# [EXERCISE AIM]
Nothing but the pictures gets dropped; retype every entry exactly.

++++ MATERIAL FOR THIS TASK

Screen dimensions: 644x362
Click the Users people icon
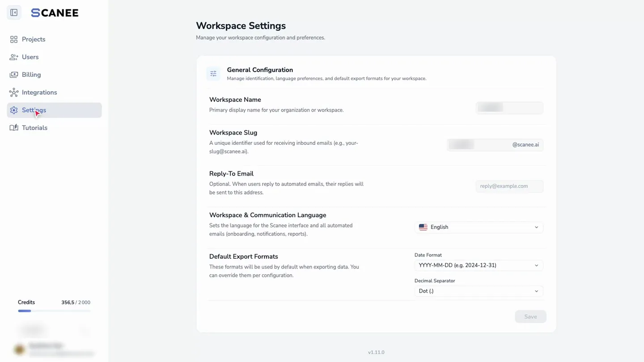point(14,57)
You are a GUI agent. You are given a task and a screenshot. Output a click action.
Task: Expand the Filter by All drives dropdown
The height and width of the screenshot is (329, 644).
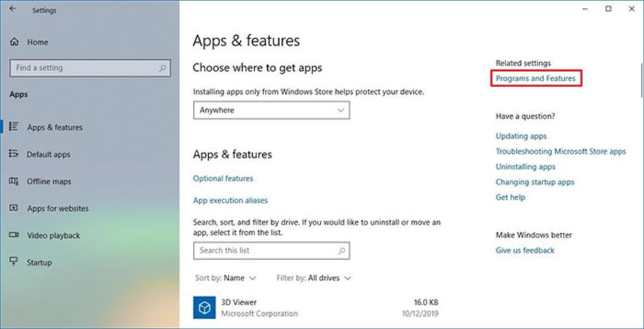[x=314, y=278]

++++++++

# [EXERCISE ANSWER]
Screen dimensions: 644x362
Click the Users people icon
point(14,57)
You are a GUI agent. You are given a task and a screenshot. Output a click action.
Task: Expand the Filter by All drives dropdown
The height and width of the screenshot is (329, 644).
[x=314, y=278]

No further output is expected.